[[ WORKING DATA, beginning ]]

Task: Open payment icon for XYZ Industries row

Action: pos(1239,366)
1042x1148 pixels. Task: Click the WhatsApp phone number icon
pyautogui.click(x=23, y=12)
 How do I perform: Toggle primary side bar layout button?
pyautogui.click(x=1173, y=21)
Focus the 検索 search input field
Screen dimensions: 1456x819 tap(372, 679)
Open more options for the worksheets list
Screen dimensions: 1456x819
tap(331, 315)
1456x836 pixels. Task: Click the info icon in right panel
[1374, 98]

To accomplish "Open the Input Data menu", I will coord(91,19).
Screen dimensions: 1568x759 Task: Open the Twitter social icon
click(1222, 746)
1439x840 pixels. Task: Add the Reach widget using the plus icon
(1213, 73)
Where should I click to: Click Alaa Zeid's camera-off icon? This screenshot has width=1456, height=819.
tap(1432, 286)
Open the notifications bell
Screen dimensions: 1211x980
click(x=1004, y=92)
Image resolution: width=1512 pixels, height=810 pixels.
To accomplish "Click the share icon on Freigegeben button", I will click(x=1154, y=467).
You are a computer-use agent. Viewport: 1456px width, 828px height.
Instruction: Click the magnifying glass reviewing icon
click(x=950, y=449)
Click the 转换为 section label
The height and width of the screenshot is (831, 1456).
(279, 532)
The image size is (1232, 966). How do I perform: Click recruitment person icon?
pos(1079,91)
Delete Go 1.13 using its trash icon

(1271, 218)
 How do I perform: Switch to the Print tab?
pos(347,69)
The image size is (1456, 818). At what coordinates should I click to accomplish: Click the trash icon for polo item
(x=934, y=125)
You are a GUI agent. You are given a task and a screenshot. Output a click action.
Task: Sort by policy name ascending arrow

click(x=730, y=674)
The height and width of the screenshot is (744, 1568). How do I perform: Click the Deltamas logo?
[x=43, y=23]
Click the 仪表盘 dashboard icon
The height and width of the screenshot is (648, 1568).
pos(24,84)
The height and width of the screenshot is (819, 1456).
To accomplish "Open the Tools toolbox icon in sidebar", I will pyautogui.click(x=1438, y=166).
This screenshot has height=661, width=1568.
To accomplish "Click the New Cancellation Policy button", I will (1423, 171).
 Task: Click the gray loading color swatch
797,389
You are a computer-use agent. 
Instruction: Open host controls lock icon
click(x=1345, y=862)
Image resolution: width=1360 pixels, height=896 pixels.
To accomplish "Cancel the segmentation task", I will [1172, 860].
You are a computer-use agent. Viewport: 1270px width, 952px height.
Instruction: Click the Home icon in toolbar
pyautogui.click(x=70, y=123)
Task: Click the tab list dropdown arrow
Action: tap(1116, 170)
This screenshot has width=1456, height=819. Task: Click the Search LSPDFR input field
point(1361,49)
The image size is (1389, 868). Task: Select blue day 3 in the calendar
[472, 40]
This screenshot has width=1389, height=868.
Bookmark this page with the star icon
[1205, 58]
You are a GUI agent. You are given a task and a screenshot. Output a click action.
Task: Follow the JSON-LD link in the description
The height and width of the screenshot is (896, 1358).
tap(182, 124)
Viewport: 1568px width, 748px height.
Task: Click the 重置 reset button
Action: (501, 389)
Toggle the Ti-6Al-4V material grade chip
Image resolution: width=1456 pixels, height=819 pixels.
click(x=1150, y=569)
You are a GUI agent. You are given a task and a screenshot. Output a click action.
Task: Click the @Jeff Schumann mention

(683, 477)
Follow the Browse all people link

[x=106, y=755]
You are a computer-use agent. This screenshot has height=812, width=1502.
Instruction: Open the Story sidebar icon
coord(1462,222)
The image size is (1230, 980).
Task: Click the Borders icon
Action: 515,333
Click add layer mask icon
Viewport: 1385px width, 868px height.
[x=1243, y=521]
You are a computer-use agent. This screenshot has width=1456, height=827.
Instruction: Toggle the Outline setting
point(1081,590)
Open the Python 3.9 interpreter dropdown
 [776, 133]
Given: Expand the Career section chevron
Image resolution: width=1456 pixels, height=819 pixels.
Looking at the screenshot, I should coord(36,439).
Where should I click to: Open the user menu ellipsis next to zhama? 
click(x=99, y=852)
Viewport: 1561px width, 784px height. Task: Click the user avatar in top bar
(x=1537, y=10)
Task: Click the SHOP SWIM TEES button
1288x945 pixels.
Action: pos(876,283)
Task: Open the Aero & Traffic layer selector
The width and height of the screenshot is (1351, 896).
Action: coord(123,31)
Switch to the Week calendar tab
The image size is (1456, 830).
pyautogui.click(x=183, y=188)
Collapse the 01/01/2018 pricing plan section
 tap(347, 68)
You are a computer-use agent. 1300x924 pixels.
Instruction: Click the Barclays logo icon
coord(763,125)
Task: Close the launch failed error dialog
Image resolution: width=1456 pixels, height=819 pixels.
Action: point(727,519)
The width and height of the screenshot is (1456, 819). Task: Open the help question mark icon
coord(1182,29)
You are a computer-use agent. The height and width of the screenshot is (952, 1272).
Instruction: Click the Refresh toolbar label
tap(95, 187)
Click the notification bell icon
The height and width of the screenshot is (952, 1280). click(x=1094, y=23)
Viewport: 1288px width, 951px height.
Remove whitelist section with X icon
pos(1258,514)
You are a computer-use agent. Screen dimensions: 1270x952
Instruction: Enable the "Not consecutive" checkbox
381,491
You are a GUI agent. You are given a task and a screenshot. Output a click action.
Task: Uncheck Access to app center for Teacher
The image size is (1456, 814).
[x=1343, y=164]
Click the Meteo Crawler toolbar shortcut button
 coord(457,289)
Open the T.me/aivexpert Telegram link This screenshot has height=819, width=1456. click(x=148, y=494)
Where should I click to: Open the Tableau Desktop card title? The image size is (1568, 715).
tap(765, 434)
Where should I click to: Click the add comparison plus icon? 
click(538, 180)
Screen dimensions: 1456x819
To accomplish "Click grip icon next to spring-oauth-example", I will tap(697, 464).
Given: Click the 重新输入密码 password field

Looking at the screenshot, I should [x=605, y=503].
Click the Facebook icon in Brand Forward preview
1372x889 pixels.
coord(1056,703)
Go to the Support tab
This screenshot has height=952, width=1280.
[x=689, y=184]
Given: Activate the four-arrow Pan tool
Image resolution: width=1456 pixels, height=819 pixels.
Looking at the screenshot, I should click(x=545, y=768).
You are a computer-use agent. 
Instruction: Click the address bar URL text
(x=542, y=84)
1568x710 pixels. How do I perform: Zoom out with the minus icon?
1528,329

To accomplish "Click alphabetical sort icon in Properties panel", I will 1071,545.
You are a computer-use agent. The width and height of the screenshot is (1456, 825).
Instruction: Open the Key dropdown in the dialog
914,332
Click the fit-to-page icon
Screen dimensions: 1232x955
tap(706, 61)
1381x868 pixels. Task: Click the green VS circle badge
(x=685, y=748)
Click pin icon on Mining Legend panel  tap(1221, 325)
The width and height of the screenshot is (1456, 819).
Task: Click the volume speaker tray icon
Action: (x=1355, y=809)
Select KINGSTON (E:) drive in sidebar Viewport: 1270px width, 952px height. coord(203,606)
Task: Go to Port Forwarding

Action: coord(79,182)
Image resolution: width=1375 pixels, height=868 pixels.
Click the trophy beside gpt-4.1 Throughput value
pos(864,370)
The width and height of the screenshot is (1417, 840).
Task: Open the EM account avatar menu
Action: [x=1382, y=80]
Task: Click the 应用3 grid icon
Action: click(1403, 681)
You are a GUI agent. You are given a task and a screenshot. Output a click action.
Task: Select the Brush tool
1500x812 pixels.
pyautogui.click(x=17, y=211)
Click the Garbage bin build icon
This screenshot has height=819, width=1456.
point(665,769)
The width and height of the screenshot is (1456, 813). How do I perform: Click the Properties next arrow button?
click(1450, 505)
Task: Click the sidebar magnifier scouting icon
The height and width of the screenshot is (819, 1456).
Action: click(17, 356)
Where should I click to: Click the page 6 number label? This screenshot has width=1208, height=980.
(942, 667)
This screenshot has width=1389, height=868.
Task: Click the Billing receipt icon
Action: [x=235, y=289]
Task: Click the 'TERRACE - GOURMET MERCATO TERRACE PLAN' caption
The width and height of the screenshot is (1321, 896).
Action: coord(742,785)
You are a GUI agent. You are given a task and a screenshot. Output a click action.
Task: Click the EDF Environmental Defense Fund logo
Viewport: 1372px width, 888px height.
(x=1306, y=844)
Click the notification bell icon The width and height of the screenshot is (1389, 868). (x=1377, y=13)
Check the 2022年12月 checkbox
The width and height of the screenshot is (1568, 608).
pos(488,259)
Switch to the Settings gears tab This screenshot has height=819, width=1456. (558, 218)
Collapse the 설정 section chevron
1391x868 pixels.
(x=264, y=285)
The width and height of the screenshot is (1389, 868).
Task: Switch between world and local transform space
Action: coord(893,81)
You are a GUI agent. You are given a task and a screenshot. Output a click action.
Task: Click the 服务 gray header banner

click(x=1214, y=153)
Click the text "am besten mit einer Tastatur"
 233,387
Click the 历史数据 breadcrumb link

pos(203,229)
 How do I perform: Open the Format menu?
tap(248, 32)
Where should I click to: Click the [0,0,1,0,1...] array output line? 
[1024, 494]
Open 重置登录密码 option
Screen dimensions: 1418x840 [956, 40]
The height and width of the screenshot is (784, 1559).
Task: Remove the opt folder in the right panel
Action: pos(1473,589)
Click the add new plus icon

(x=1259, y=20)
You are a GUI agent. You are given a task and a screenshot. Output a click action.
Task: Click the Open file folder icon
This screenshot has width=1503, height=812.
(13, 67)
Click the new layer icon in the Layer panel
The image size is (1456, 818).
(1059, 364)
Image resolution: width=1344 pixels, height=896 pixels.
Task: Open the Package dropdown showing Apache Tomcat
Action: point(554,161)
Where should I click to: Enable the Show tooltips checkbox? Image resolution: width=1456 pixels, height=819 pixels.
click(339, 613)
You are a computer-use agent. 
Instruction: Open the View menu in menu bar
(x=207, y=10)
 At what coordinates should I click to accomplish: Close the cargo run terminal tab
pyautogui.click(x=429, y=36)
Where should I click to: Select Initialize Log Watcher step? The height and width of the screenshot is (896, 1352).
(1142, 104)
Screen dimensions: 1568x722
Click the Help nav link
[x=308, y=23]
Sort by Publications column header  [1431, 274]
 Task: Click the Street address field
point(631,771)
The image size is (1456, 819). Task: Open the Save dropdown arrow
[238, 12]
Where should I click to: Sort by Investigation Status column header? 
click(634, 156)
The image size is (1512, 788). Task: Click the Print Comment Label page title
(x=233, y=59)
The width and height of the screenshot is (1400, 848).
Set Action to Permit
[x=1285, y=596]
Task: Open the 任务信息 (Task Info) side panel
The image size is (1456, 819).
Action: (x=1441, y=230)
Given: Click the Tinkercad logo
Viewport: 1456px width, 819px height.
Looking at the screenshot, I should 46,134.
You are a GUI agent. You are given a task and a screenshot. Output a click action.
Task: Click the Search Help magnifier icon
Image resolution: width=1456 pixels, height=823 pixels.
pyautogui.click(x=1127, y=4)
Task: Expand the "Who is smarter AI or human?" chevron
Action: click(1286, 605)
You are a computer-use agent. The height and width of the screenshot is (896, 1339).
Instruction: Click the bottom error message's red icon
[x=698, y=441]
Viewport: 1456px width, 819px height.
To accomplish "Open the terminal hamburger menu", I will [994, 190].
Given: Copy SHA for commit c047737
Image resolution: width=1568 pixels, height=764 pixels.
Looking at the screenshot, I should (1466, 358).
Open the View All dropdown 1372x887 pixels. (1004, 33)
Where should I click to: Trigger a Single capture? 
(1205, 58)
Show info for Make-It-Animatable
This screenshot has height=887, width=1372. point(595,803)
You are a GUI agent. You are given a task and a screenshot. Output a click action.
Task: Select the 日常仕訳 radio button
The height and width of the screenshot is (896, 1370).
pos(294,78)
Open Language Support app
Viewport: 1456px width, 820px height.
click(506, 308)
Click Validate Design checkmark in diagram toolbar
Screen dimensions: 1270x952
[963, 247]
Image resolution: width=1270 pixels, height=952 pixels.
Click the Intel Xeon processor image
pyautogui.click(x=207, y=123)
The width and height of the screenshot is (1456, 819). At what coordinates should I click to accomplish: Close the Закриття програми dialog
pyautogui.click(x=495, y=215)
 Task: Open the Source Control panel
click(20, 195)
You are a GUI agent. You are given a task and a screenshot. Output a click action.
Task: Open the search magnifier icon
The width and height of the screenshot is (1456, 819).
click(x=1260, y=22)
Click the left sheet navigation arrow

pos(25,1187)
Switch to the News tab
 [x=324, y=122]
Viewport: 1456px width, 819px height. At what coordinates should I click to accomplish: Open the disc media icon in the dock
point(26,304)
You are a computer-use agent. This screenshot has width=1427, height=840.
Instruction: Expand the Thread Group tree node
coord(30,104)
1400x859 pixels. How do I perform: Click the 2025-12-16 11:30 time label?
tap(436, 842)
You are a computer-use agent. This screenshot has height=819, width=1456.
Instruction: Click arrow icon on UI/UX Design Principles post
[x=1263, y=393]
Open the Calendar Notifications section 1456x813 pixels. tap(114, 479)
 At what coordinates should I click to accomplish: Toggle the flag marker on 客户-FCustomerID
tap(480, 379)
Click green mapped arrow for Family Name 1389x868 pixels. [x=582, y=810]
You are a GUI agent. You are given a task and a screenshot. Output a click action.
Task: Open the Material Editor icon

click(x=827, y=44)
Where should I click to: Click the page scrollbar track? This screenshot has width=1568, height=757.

[[ WORKING DATA, end ]]

- _WORK REQUIRED_
Each line of the data that holds "will" should be reported.

- _RESPONSE_
To accomplish "Open the Input Data menu", I will coord(91,19).
To accomplish "Click the share icon on Freigegeben button", I will click(x=1154, y=467).
To accomplish "Open the Tools toolbox icon in sidebar", I will pyautogui.click(x=1438, y=166).
To accomplish "Click the New Cancellation Policy button", I will (1423, 171).
To accomplish "Cancel the segmentation task", I will [1172, 860].
To accomplish "Click grip icon next to spring-oauth-example", I will tap(697, 464).
To accomplish "Click alphabetical sort icon in Properties panel", I will 1071,545.
To accomplish "Open the terminal hamburger menu", I will [994, 190].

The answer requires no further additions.